Las palabras con que la narración se interrumpe te parecen expresar perfectamente el espíritu de Las Mil y Una Noches. Escribes, pues, Pregunta, ansioso de escuchar el relato en la lista de títulos que has pedido inútilmente en la biblioteca.
—¿Me deja verlo? —pide el sexto lector, coge la lista de títulos, se quita las gafas de lejos, las guarda en el estuche, abre otro estuche, se pone las gafas de cerca y lee en voz alta: Si una noche de invierno un viajero, fuera del poblado de Malbork, asomándose desde la abrupta costa sin temer el viento y el vértigo, mira hacia abajo donde la sombra se adensa en una red de líneas que se entrelazan, en una red de líneas que se intersecan sobre la alfombra de hojas iluminadas por la luna en torno a una fosa vacía, «¿Cuál historia espera su fin allá abajo?», pregunta, ansioso de escuchar el relato.
Levanta las gafas sobre la frente.
—Sí, una novela que empieza así —dice—, juraría que la he leído… Usted tiene sólo este comienzo y quisiera encontrar la continuación, ¿verdad? Lo malo es que antaño comenzaban todas así, las novelas.

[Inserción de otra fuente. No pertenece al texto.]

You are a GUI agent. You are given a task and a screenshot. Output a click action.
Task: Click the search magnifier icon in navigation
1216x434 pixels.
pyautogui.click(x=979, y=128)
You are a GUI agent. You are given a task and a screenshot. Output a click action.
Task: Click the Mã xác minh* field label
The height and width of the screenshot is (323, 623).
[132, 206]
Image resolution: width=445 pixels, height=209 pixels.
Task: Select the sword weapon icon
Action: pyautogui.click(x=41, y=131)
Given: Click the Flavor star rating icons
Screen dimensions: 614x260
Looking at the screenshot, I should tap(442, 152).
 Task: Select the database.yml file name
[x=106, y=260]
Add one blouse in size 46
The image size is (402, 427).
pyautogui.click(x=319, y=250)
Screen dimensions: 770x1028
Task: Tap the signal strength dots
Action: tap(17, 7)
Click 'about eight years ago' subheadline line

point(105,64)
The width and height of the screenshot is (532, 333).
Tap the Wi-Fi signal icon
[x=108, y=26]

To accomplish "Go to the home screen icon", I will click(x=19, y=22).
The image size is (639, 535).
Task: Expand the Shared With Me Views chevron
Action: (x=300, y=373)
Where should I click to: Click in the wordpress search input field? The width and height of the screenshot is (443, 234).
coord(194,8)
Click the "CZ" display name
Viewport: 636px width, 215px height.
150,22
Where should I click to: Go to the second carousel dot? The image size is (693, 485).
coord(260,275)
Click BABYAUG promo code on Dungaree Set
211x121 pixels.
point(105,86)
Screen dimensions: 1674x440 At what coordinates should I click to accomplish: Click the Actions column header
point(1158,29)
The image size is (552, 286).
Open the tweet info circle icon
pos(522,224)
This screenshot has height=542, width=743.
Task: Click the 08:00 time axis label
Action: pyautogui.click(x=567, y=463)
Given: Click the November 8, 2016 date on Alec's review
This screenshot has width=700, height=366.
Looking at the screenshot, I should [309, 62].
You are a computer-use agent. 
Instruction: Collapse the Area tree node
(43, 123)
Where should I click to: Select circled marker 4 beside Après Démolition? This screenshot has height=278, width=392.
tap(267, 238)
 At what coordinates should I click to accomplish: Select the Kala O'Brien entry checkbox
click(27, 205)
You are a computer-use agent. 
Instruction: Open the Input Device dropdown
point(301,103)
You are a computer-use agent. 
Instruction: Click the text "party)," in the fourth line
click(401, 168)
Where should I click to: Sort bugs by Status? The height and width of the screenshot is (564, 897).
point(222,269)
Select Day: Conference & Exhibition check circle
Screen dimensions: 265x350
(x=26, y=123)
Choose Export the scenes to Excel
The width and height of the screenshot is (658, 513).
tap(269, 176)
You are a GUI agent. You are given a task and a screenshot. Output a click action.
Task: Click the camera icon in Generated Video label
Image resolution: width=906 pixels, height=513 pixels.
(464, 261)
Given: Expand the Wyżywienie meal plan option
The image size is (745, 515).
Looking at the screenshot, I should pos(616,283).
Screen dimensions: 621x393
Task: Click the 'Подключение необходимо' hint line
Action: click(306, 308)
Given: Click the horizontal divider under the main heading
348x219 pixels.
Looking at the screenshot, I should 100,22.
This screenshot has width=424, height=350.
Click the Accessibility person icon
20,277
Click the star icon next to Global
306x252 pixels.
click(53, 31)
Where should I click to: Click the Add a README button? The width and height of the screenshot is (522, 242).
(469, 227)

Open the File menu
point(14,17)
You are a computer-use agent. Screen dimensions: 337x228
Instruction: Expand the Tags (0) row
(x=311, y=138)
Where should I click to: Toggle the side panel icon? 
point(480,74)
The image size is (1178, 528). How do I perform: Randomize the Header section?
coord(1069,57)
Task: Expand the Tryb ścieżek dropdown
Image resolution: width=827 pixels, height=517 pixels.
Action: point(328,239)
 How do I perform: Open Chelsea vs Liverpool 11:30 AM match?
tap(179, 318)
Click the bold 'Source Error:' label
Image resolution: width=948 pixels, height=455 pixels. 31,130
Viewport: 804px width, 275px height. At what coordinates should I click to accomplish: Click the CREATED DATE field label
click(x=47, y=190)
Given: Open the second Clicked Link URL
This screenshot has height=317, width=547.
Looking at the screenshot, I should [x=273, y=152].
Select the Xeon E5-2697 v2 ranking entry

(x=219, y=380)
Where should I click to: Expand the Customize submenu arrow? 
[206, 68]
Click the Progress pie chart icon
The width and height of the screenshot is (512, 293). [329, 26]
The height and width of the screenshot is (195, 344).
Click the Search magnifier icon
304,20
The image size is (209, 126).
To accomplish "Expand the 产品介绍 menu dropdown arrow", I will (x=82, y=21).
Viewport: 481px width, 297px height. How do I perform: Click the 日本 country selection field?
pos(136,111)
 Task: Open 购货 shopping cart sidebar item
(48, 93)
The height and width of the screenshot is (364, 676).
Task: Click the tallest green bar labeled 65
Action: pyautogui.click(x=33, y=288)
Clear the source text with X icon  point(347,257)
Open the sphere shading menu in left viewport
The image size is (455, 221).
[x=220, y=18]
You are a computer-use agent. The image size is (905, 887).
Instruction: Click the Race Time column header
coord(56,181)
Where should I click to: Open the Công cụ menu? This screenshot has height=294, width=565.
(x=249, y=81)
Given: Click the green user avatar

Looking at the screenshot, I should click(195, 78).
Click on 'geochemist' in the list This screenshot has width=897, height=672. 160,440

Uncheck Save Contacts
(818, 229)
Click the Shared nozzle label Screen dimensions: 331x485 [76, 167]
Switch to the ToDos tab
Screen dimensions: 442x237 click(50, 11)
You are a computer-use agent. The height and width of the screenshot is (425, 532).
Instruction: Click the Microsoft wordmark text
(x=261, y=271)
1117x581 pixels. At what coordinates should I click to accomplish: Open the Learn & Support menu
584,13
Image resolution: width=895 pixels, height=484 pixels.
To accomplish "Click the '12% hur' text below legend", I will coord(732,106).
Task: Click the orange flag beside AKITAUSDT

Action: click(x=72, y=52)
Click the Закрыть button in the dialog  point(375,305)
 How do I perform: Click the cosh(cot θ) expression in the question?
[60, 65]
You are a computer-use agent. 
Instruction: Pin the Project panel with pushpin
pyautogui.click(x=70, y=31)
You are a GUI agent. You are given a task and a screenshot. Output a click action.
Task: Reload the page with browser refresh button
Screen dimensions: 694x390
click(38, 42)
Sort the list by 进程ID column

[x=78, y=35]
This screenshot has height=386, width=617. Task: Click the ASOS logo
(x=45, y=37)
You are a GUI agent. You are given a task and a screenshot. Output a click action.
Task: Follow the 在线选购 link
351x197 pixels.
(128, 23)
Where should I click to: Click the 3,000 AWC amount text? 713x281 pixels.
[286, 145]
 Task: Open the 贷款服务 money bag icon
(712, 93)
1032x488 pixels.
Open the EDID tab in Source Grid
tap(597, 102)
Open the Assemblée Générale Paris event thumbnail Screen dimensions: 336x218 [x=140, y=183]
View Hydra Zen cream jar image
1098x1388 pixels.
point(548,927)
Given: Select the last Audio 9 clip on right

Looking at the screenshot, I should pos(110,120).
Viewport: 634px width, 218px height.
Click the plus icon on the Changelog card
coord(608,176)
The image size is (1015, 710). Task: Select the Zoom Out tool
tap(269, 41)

Había alguien que pasaba por un camino solitario y veía algo que le llamaba la atención, algo que parecía ocultar un misterio, o una premonición; entonces pedía explicaciones y le contaban una larga historia…
—Pero, oiga, hay un equívoco —tratas de advertirle—, esto no es un texto…, son sólo los títulos… el Viajero…
—Oh, el viajero aparecía sólo en las primeras páginas y luego no se volvía a hablar de él, su función había acabado… La novela no era su historia…
—Pero no es esta historia la que querría saber cómo acaba…
Te interrumpe el séptimo lector:
—¿Usted cree que toda historia debe tener un principio y un final? Antiguamente un relato sólo tenía dos maneras de acabar: pasadas todas las pruebas, el héroe y la heroína se casaban o bien morían. El sentido último al que remiten todos los relatos tiene dos caras: la continuidad de la vida, la inevitabilidad de la muerte.
Te paras un momento a reflexionar sobre estas palabras. Luego decides fulminantemente que quieres casarte con Ludmilla.